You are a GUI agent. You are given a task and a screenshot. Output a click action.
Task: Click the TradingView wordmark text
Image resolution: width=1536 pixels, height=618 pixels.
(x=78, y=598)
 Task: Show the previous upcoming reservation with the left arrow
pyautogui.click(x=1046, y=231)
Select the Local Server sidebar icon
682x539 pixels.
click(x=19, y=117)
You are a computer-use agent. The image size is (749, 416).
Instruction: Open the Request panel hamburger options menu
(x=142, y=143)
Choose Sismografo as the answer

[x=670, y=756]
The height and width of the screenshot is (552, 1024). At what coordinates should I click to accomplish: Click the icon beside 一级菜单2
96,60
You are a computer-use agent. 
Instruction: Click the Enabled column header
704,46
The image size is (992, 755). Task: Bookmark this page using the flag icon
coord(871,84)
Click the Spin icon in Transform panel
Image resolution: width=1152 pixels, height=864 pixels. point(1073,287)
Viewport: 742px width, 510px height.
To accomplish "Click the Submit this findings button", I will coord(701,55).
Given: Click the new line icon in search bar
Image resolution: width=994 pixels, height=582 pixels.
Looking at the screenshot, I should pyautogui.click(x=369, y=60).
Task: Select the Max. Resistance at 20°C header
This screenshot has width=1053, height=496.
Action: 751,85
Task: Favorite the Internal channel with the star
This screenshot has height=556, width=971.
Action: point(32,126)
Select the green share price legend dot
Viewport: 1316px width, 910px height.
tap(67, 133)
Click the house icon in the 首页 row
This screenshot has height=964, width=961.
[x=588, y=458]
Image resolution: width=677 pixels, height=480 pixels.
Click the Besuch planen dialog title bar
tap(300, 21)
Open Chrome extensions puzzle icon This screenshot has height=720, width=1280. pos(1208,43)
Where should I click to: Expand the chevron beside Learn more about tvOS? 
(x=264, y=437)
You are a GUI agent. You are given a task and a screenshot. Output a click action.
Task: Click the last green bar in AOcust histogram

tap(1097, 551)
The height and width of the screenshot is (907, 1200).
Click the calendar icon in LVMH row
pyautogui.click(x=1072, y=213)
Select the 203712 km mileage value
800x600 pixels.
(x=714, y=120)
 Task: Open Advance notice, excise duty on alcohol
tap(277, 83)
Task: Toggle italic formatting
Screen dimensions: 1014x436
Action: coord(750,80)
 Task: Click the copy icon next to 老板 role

§ What is required: Using the material, find how many lines hold the word "agent". Give the number by itself.

§ Output of the task: 4